Tidak berhenti di situ, para preman mulai mengorganisir diri dalam struktur baku, bahkan mulai melegalkan diri melalui jalur administrasi hukum negara dalam payung yang sah.

Mereka bertindak sebagai aktor di depan layar, dari sutradara yang tidak terlihat dan menjadi beking kegiatan yang dilakukannya.

Lambat laun, posisi tersebut mendapatkan titik lompat di ruang politik. Tidak lagi sekedar mengandalkan otot.

Kemampuan untuk merekrut anggota, membangun solidaritas, hingga menggerakkan massa menjadi keunggulan dari format baru organisasi preman ini. Hal ini kemudian membuatnya menjadi lebih memiliki daya tawar.

Tidak hanya soal jatah preman yang dihitung, tetapi juga akses ke posisi strategis yang dekat dengan urusan publik menjadi area negosiasi.

Namun begitu, Orde Baru masih mampu memainkan tali kekang untuk mengambil kendali.

Pada akhirnya, kondisi berubah selepas reformasi 1998. Terjadi dekonstruksi atas sentralisasi kendali yang sebelumnya dalam kekangan Orde Baru.

Kini semua pihak memainkan caranya, ketika terjadi proses transisi kekuasaan yang seolah menjadi ruang hampa legitimasi aktor politik formal, para aktor informal mendapatkan panggungnya.

Sebagian memainkan simbol rekatan etnisitas, khususnya di Jakarta dengan nama Betawi sebagai entitas penduduk lokal. Selain itu juga dimunculkan sentimen kelompok keagamaan.

Pertarungan antar kelompok preman juga terjadi, untuk menegaskan dominasi dan memperjelas batas wilayah kekuasaan. Dibungkus secara retorik, meski kerap pula terjadi bentrok fisik.

Bandit Jalanan

Keseluruhan uraian Wilson menarik untuk dipelajari, dikaitkan pula dengan Teori Bandit Mancur Olson, yang berbicara tentang keterkaitan ekonomi dan pemerintahan.

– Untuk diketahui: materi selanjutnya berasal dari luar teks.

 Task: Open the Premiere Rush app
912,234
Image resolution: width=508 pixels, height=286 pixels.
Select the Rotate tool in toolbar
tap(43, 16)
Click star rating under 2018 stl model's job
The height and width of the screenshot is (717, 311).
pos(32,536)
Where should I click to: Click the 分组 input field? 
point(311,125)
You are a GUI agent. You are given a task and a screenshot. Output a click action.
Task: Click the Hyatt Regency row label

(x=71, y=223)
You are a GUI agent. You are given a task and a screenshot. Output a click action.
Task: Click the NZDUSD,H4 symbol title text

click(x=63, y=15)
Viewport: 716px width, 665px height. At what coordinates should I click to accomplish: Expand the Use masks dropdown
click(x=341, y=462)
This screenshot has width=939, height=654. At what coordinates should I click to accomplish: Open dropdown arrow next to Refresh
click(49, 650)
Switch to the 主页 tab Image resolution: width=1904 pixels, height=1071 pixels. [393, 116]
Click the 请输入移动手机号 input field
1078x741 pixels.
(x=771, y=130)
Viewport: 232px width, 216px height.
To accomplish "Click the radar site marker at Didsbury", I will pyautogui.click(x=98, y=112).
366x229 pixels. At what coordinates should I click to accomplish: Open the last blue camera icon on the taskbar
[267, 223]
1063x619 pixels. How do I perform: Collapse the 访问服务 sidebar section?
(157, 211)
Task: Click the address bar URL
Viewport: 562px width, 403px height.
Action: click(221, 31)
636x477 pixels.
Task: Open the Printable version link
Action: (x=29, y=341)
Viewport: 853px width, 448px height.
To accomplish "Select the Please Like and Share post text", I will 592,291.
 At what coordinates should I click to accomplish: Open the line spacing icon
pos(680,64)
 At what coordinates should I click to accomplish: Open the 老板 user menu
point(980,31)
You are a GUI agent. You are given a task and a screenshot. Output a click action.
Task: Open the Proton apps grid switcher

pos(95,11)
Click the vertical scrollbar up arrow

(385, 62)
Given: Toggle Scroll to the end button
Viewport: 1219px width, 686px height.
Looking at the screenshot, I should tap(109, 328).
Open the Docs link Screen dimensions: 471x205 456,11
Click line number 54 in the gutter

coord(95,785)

Transformasinya dimulai dengan: (i) kategori bandit berpindah (roving bandit) -fase anarki, (ii) bandit menetap (stationary bandit) -kondisi tirani dan (iii) format demokrasi.

Meski pada akhirnya, demokrasi pun membawa cacat bawaan di dalamnya, maka para bandit tidak hilang begitu saja, mereka menjadi bagian integral dalam kehidupan sosial bernegara.

Satu hal yang pasti, para bandit jalanan memainkan sisi kelam karakter jalanan juga dapat dimaknai secara berbeda, yakni mereka menjadi wajah dari elemen publik yang tercecer.

Ketimpangan yang menganga membuat kerja dengan otot lebih dominan dibanding otak. Karena itu menjadi anggota serta bagian dari kelompok organisasi preman, justru merupakan harapan untuk bisa mempertahankan kehidupan.

Pada sisi yang lain, secara ironi preman berdasi memainkan sisi terang para pengambil kebijakan yang mematok jatah dari anggaran bantuan sosial, mematutkan diri dengan gelar akademik kehormatan, serta seperangkat aturan pelindung diri atas kritik publik.

Perbedaan di antara kedua jenis bandit ini terbilang tipis, yang satu hidup dari ancaman fisik, sementara jenis yang lain menghidupi dirinya dari akses besarnya pada pintu kebijakan. 

Setali tiga uang, kita memang dikepung para preman terorganisir!